Oleh karena itu, timbul sebuah pertanyaan: mungkinkah dilakukan otonomi khusus bagi wilayah kepulauan, misalnya Provinsi Kepulaun Riau yang merupakan provinsi yang bergeografis kelautan dan terdiri dari pulau-pulau yang terpisah dan juga berbatasan dengan negara Singapura dan Malaysia? Contoh lain juga Provinsi Maluku Utara, yang juga bergeografis kepulauan dan berbatasan dengan Negara Philipina. Maka lihatlah pembangunan di wilayah ini cenderung tidak merata, khususnya pulau-pulau  kecil dan terpencil yang berada di dalam wilayah ini.

Bukan permasalahan gagalnya pemerintah daerah setempat dalam menata pembangunan, pelayanan dan pemberdayaan di wilayah pulau-pulau tersebut. Namun memang karena konsep wawasan daratan (continental oriented) dalam otonomi daerah tersebut dirasakan kurang efektif digunakan dalam menata wilayah kepulauan. Bagaimana pun juga, perlu sebuah kebijakan khusus yang berbasis kepulauan atau kelautan yang mampu menjadi payung hukum yang juga mendukung optimalisasi otonomi daerah di wilayah yang bergeografis kepulauan.

Namun semua ini kembali kepada political will dari berbagai pihak. Selain pemerintah pusat sebagai pembuat kebijakan tertinggi dalam merumuskan kebijakan terkait otonomi khusus bagi wilayah kepulauan, juga perlu dukungan dari semua stakeholders yang berada wilayah kepulauan tersebut. Semua ini bertujuan agar pelaksanaan otonomi daerah benar-benar efektif, baik secara dimensi politik, administrasi, dan juga fiskal.
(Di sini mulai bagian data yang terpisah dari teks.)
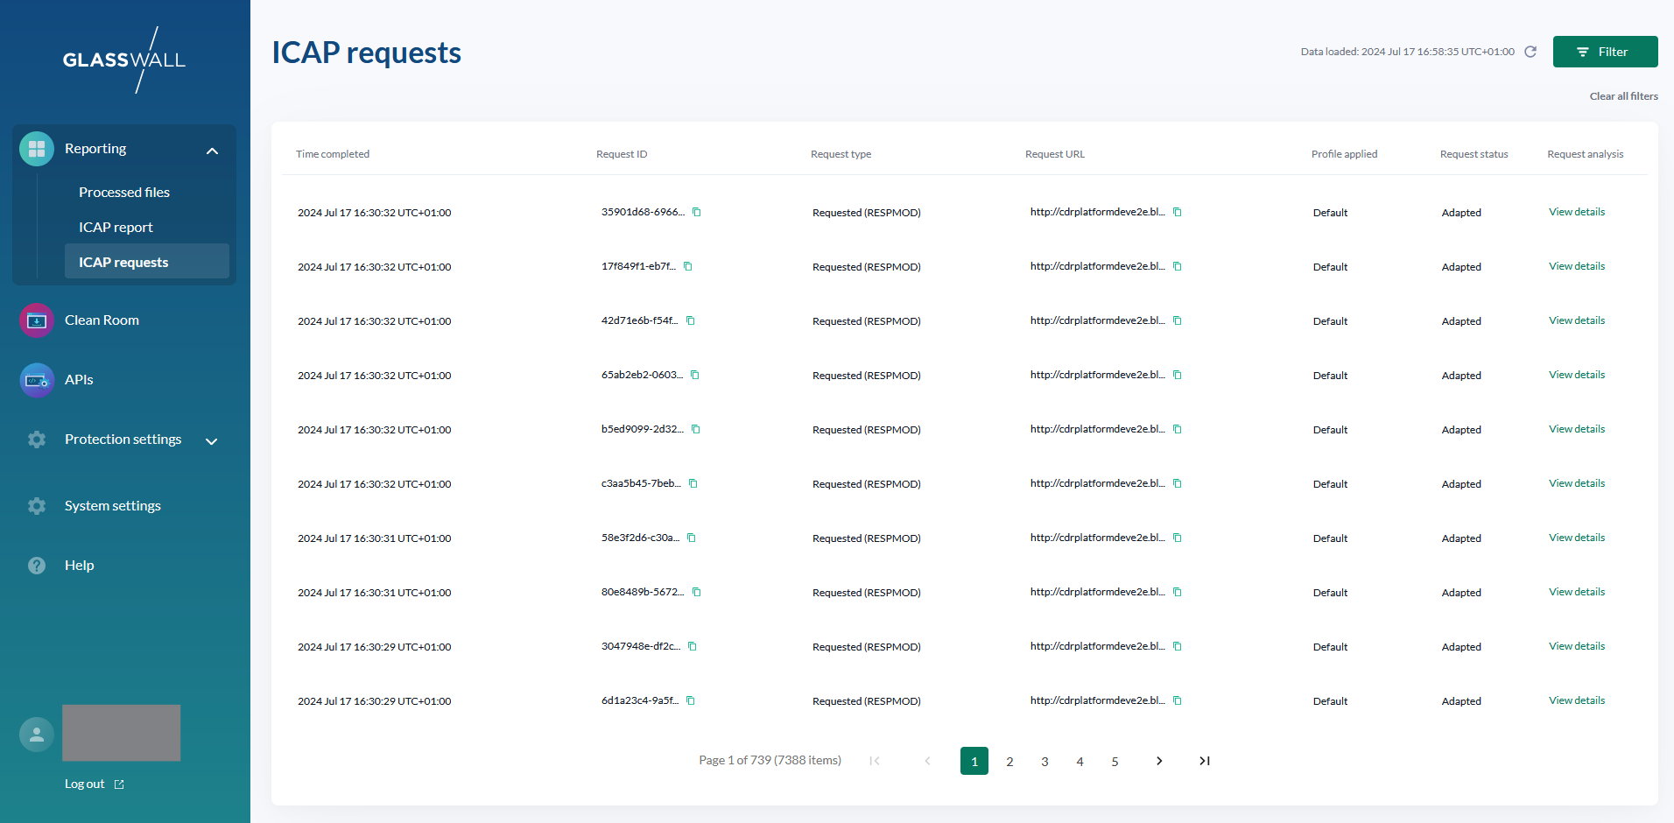Click the APIs sidebar icon

[x=37, y=380]
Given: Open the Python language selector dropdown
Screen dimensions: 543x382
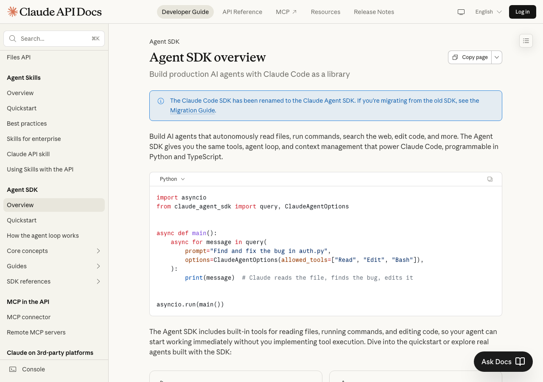Looking at the screenshot, I should pos(172,179).
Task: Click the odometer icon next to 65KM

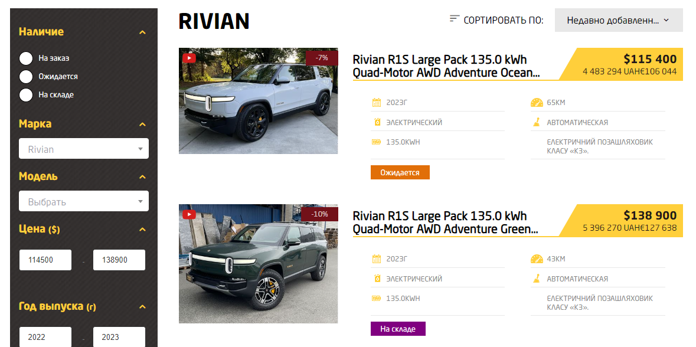Action: click(x=537, y=103)
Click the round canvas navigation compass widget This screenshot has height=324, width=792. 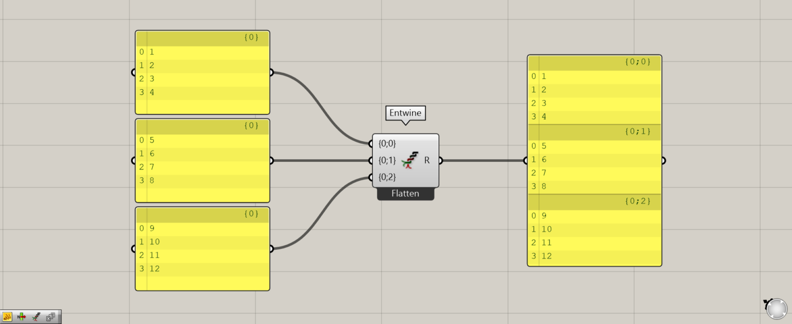coord(776,309)
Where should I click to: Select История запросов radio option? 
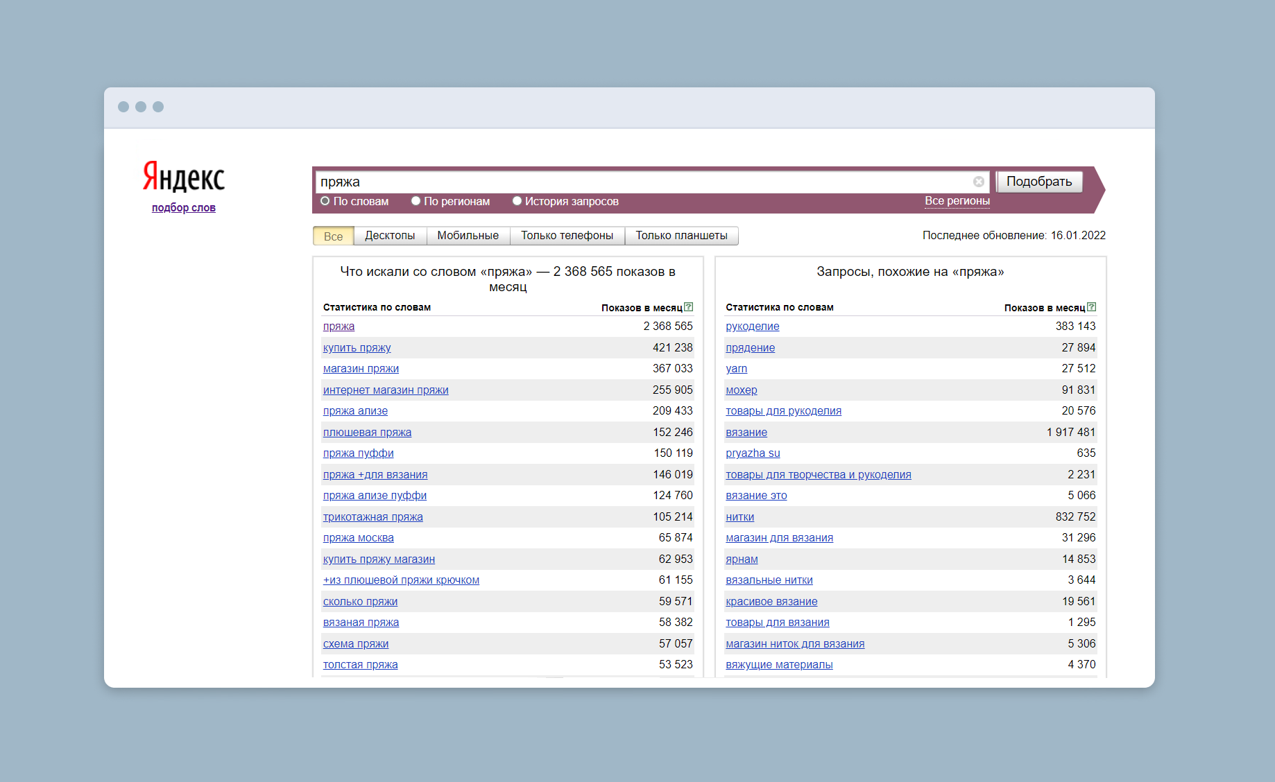(517, 201)
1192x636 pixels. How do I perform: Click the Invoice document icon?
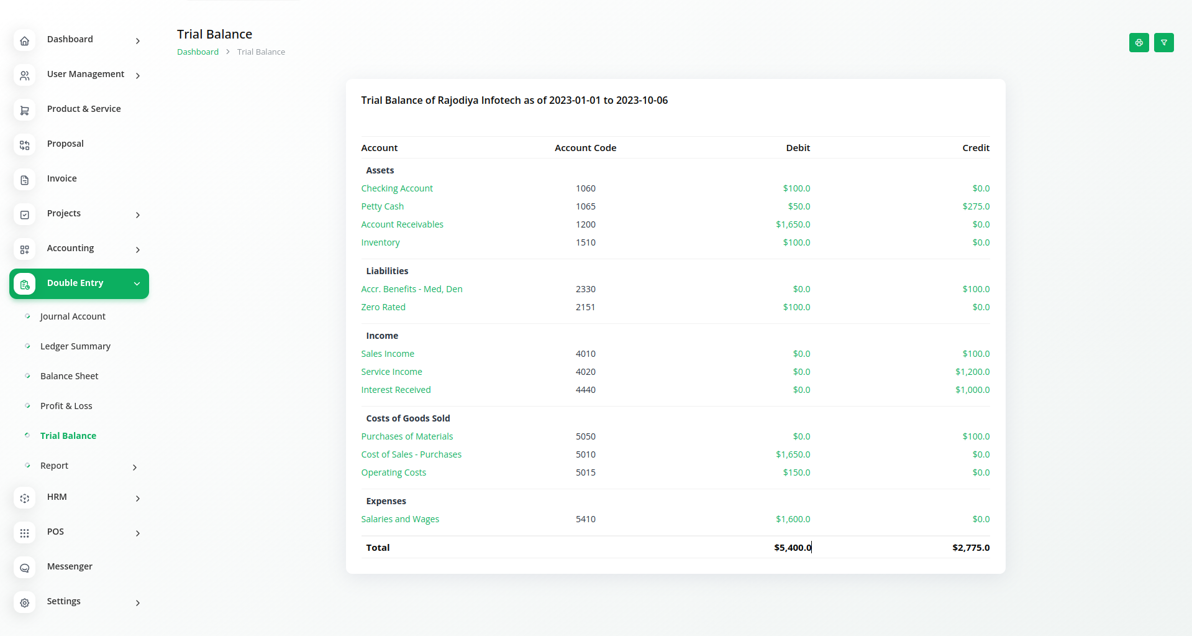[25, 180]
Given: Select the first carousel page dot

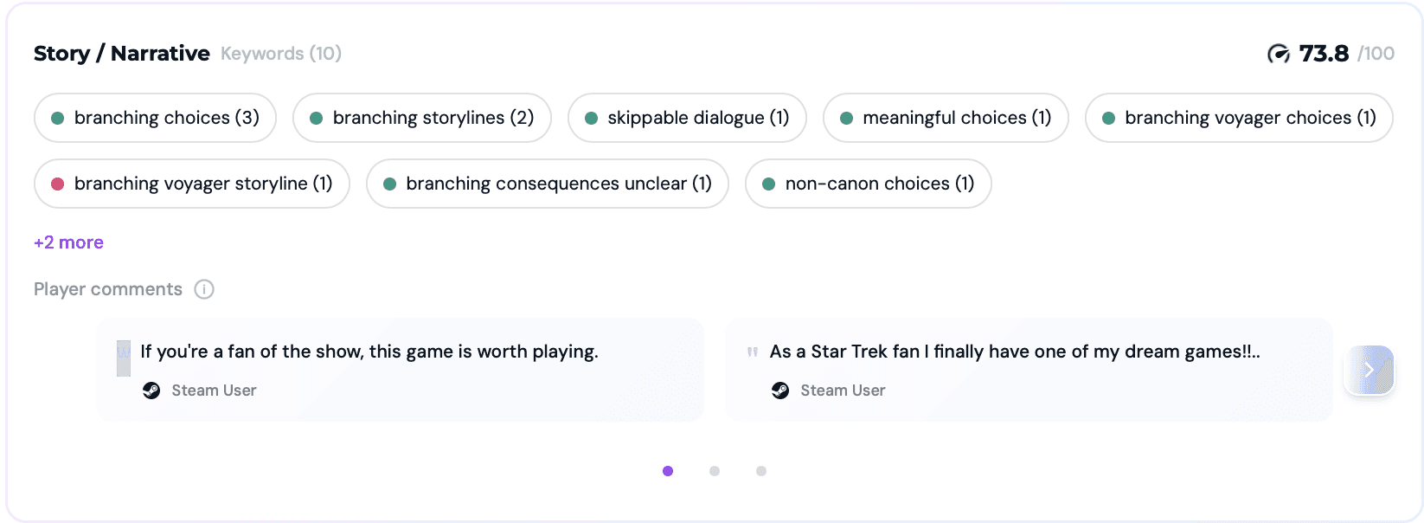Looking at the screenshot, I should (x=668, y=471).
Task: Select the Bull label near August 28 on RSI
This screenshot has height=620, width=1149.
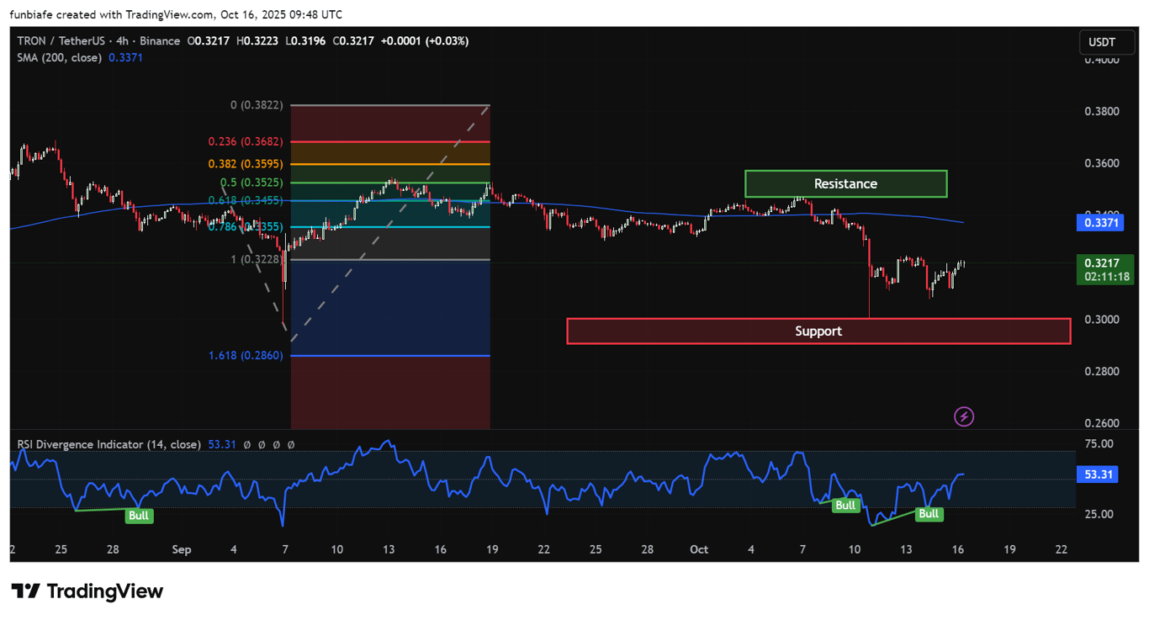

Sehingga tujuan pembangunan, pelayanan, dan pemberdayaan bagi daerah akan berjalan dengan optimal sesuai dengan karakteristik lokalitas daerah tersebut.

Penulis adalah Dosen STISIPOL Raja Haji Tanjungpinang dan Kepala Bidang Penelitian Lembaga Kajian Politik dan Otonomi Daerah (LKPOD) Gurindam.